Prior to the pandemic, entertainers used the dressing rooms in the venues they performed in. Going forward, the RV will serve as a dressing room.

“It’s contained and we don’t have to be in a dressing room in another area inside a place that we’re unfamiliar with,” Johanson said. “It’s much safer for myself and my entertainers to travel in.”

She said although restrictions have been lifted, the RV is here to stay.

“We will use it even more now, because we’ll be traveling across country. Not only do we pack for ourselves, but we pack for every character,” she said. “We have a lot of costumes.”

Additionally, face shields will be worn and social distancing measures will be enforced, she said.

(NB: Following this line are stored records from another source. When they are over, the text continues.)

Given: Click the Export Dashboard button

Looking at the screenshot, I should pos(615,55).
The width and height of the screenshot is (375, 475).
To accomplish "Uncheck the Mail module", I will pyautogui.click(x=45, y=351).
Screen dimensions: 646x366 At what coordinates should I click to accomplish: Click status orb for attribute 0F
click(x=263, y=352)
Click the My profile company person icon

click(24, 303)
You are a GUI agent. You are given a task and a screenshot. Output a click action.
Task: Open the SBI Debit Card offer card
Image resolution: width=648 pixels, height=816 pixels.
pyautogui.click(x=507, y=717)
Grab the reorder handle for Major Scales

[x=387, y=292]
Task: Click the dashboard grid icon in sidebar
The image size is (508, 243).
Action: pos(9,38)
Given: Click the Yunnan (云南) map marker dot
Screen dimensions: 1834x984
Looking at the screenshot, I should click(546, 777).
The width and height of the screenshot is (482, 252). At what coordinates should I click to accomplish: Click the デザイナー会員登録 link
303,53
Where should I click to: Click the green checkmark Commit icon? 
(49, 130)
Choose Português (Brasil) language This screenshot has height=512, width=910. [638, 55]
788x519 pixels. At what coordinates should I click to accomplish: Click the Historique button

Prior to the pandemic, performers would have a lot of contact with the audience, she said. “There was a lot of touching them and dancing around them, but now we kind of dance away from them and wave,” Johanson said with a chuckle. “Our shows are very much audience participation, so keeping our distance will be very different but mandatory. Precaution is everything. We want to keep everybody safe when we’re doing a show.”

KBJB has several shows booked in the local area, and is preparing for a tour at the end of April.

Despite all the Covid restrictions that are still in effect, Johanson said she expects business won’t be slow.

“People are dying for some kind of fun entertainment,” she said.